I hoped I was exuding an aura of casual confidence as I filed through line surrounded by unknown languages and unfamiliar faces. In reality, I was rumpled, smelly, exhausted and ready to crumble. I felt as insignificant as if I had been a fly crawling through the towering room of floor-to-ceiling polished brown marble, yet as conspicuous as the elaborately wrought bronze elephant that stood guard over the corner stairwell. As the only American in a room of disinterested faces, I wondered with detached desperation if there would be any place that I could belong during my stay in India.
It was almost two-and-a-half years ago that I got off the plane in Bangalore, India, in my first ever West meets East encounter. I did find there was a place for me in my visit there, but it was not until I returned to the U.S. that I realized how displaced I had been. It was in my own country that I experienced the full force of culture shock during that overseas adventure.
In an excruciatingly long layover in the Chicago airport, I saw America with the wide-open eyes of someone traveling from a foreign country. With a strange fascination, I watched random strangers walk by, and I could read them like an open book. Their emotions, desires, concerns, and intentions spread out carelessly in a sort of comfortable self-interest. It was startling to see a people so free, yet so vulnerable.
I saw myself in them, too, as I must have appeared at the Bangalore airport despite all my efforts to act like this was not my first trip out of the U.S. I saw a person absorbed with the small patch of reality directly underfoot, someone who rarely looked outward at the grander scheme or considered one’s place and potential in it.
I felt how much I was kith and kin with these enigmatic people. I shared an affinity, not just with their expressions of pride and self-reliance and integrity, but also with the enervated dismissal of whatever does not fall at one’s own feet. Whatever my convictions, instinct would direct me to sentiments like “not my problem … not my place to judge … their life … their choice … their body … as long as it doesn’t hurt me or someone else." That ingrained individualism was in striking contrast to the culture I had just left behind.
In eastern cultures, morality operates on an honor-shame paradigm: One person’s dishonor because of wrongdoing brings shame on the entire community. On the flip side, what is good for the society is good for all, and so one man’s well-being is in another man’s best interest. With that backdrop, there would have been ready affirmation for Jesus’ statement that the second greatest commandment is to love your neighbor as yourself (Mark 12:28-34). In that eastern setting, it was implicitly understood that your neighbor, in a sense, validated yourself and so should be treated with an equal measure of care and concern.

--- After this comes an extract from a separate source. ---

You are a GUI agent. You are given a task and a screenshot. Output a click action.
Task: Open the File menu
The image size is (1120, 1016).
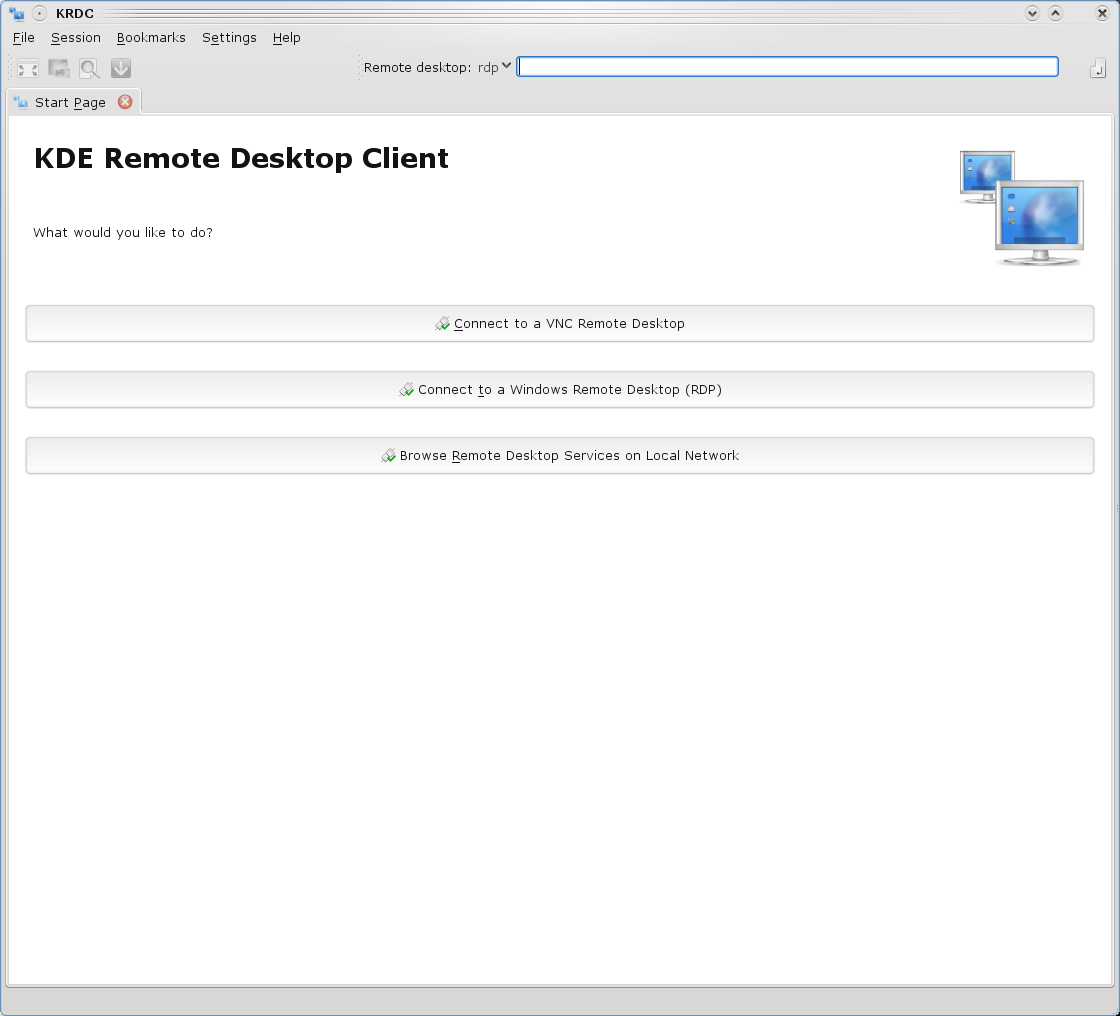[x=24, y=38]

Of course, we know from other biblical incidents that type of close attention to others often took a form that was harsh and retributive. But Jesus was not speaking to conform to eastern thought or to fit into their conceptions of how they would understand His words. He was speaking to the world, to implode what men and women everywhere thought they knew about what was right and expand their hearts and minds to an ethic beyond any human system. In studying all of Jesus’ teachings, it is clear that what He meant by love goes far beyond any self-serving interest, instruction or judgment on others. It is not a call to an attitude of “I’ll love you if doing so will be for me” or “I’ll love you as long as what you love doesn’t interfere with what I love.”
It is a call to open our eyes to the people passing before us and read their stories, their hurts, their joys, their longings, as we recognize our own struggles and strivings reflected therein. Then, we can take up the responsibility of love and bear to them the Truth that has answered our own need.